EXERCISE DIRECTIONS –
Taking the line with "1568x778 pixels." as the first and the line with "You are a computer-use agent. Viewport: 1456px width, 825px" as the last, set down exactly every line in that range from the entries below, and no more.

DATASET EXTRACT –
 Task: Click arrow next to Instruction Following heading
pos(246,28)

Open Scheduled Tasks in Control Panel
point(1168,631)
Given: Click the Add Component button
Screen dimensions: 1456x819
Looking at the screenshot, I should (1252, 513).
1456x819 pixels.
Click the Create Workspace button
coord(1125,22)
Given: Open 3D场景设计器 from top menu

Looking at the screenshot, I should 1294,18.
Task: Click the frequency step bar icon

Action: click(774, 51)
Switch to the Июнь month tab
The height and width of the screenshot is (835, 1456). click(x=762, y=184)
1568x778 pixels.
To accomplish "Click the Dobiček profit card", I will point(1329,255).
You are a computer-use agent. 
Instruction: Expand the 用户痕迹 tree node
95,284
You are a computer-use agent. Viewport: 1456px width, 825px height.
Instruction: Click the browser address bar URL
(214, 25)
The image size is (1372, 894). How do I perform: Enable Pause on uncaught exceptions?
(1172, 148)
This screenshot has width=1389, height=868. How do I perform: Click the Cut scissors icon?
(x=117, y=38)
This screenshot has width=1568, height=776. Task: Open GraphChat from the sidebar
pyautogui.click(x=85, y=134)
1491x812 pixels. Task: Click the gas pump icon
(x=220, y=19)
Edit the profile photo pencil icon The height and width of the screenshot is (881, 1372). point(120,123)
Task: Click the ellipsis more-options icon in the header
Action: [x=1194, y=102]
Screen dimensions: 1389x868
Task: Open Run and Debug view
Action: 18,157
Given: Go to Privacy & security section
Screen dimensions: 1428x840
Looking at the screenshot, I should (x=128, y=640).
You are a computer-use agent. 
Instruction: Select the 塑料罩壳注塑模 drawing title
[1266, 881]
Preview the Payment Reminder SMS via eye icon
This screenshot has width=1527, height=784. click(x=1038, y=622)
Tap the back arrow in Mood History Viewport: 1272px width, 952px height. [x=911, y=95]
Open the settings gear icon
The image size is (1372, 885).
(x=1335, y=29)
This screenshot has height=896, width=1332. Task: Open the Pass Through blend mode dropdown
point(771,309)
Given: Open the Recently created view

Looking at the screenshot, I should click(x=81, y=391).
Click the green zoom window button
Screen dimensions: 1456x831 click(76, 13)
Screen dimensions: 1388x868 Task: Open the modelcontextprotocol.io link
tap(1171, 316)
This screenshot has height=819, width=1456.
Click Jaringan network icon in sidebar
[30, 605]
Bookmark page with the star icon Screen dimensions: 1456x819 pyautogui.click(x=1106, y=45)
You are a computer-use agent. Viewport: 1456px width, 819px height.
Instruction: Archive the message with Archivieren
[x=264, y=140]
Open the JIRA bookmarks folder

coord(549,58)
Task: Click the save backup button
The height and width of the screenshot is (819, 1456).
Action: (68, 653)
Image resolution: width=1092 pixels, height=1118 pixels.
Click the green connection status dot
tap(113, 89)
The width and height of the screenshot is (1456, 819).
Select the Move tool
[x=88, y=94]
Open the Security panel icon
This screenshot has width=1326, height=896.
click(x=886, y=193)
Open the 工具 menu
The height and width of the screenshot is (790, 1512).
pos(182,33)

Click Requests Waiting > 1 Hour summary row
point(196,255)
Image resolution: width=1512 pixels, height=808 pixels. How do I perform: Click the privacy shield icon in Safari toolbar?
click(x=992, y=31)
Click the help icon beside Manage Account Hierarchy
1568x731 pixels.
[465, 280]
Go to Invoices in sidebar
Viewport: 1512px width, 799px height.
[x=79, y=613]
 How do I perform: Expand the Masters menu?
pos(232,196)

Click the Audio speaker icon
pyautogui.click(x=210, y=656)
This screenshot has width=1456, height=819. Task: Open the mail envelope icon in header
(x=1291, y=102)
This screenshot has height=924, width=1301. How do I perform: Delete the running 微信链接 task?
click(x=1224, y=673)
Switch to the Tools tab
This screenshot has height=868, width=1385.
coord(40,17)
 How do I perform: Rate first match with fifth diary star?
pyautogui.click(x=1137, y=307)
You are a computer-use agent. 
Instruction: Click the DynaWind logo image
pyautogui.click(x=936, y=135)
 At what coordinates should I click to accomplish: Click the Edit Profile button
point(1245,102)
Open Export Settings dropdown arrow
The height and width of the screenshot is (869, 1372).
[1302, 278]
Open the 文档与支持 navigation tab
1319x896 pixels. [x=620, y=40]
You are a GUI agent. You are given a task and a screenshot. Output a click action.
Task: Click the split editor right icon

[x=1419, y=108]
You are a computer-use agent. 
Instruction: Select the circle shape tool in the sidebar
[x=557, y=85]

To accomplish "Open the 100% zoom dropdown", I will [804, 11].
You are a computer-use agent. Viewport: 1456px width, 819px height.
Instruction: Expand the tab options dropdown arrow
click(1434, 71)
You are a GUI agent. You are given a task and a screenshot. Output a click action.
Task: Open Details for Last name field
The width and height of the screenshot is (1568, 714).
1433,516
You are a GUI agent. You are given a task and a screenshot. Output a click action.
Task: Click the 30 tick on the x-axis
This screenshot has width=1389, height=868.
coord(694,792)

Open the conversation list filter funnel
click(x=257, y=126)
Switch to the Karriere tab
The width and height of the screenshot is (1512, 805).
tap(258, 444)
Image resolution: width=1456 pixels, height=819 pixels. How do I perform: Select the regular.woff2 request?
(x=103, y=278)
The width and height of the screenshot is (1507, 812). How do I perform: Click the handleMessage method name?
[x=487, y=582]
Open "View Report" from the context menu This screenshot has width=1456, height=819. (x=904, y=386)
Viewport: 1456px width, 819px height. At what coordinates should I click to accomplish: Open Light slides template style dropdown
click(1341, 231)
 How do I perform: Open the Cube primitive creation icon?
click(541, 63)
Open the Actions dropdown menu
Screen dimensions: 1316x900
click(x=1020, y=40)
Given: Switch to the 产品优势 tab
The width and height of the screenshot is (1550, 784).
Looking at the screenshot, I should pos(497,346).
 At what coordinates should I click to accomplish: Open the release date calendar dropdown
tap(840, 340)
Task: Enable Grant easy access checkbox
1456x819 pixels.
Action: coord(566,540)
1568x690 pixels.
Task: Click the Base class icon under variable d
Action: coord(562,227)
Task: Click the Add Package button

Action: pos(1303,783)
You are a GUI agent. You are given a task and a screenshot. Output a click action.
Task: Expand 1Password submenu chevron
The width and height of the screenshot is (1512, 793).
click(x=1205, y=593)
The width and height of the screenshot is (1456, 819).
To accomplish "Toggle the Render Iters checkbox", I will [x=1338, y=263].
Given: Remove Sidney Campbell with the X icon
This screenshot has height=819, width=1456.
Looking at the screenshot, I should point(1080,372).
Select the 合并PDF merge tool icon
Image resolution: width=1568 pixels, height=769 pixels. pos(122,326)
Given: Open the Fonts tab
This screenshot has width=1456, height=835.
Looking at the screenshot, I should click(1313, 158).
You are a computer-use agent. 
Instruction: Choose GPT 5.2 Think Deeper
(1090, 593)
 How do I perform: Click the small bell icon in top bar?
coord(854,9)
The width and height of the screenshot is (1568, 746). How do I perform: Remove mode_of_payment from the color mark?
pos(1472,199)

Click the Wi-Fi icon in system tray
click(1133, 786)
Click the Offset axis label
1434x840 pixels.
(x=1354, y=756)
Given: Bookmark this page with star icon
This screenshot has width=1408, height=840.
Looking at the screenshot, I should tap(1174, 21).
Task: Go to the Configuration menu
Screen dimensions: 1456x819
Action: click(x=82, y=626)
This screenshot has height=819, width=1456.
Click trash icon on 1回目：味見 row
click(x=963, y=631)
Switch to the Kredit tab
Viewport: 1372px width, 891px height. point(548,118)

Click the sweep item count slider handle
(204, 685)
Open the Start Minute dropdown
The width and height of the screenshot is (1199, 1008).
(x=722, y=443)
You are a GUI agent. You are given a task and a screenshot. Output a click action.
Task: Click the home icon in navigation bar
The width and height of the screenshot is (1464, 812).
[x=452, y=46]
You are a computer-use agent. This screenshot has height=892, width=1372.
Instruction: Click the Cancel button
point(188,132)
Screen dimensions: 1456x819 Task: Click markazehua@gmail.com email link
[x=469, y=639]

WRITTEN RESPONSE –
1568x778 pixels.
To accomplish "Click the Dobiček profit card", I will point(1329,255).
You are a computer-use agent. 
Instruction: Expand the 用户痕迹 tree node
95,284
You are a computer-use agent. Viewport: 1456px width, 825px height.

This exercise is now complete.